→ **Data excerpts**

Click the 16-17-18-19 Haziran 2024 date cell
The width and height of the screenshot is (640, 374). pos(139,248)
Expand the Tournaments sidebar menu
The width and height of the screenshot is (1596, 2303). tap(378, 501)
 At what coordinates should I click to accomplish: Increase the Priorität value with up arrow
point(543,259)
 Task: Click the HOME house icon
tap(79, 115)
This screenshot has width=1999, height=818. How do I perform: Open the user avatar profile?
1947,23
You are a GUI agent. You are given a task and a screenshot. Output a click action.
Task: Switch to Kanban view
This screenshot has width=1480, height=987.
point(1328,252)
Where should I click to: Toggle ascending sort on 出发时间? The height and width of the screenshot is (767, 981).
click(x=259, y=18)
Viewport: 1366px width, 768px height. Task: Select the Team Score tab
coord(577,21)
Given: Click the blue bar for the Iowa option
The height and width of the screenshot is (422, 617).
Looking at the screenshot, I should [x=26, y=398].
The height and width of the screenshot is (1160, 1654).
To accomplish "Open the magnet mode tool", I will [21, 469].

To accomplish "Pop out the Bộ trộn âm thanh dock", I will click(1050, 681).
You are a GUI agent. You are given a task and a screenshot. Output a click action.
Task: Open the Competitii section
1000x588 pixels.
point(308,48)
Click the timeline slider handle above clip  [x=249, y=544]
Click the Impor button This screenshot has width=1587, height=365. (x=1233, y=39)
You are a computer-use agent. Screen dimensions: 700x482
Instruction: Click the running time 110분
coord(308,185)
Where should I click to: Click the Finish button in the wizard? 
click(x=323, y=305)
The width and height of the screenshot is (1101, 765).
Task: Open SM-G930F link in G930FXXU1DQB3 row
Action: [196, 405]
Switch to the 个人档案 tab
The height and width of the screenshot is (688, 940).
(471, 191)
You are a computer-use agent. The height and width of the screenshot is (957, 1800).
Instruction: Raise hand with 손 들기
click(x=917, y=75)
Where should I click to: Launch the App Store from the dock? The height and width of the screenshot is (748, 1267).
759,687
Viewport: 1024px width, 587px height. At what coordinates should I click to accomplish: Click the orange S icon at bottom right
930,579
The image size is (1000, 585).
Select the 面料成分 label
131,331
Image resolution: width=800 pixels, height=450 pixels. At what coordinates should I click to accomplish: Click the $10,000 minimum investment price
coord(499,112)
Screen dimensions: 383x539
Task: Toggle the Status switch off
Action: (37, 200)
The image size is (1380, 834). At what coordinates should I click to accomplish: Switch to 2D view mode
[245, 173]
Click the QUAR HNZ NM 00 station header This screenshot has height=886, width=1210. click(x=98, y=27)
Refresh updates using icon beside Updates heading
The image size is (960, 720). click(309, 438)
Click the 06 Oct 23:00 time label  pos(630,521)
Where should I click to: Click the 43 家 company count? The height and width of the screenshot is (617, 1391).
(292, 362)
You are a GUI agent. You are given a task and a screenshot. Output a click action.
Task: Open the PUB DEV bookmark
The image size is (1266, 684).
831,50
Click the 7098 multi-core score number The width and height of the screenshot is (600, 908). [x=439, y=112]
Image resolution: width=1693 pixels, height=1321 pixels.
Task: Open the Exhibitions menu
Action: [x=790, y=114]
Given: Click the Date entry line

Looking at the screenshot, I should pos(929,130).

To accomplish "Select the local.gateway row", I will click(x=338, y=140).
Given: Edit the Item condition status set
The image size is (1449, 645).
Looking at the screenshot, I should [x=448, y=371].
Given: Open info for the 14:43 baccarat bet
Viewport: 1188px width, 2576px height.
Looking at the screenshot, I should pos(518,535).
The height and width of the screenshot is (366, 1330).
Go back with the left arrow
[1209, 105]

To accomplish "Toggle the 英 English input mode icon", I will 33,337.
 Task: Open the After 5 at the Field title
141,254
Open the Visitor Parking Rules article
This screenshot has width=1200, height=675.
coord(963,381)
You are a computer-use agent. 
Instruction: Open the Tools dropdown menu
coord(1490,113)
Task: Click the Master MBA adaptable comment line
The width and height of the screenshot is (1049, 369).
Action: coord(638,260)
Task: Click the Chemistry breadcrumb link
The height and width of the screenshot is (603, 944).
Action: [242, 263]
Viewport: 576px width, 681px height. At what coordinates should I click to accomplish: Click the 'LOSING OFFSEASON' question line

→ **Activity**
What you give back should be only the lines of the records above, starting at the line with "Given: Click the blue bar for the Iowa option" and ending at the line with "Task: Open the Competitii section", restated word for word.

→ **Output for this exercise**
Given: Click the blue bar for the Iowa option
The height and width of the screenshot is (422, 617).
Looking at the screenshot, I should [x=26, y=398].
The height and width of the screenshot is (1160, 1654).
To accomplish "Open the magnet mode tool", I will [21, 469].

To accomplish "Pop out the Bộ trộn âm thanh dock", I will click(1050, 681).
You are a GUI agent. You are given a task and a screenshot. Output a click action.
Task: Open the Competitii section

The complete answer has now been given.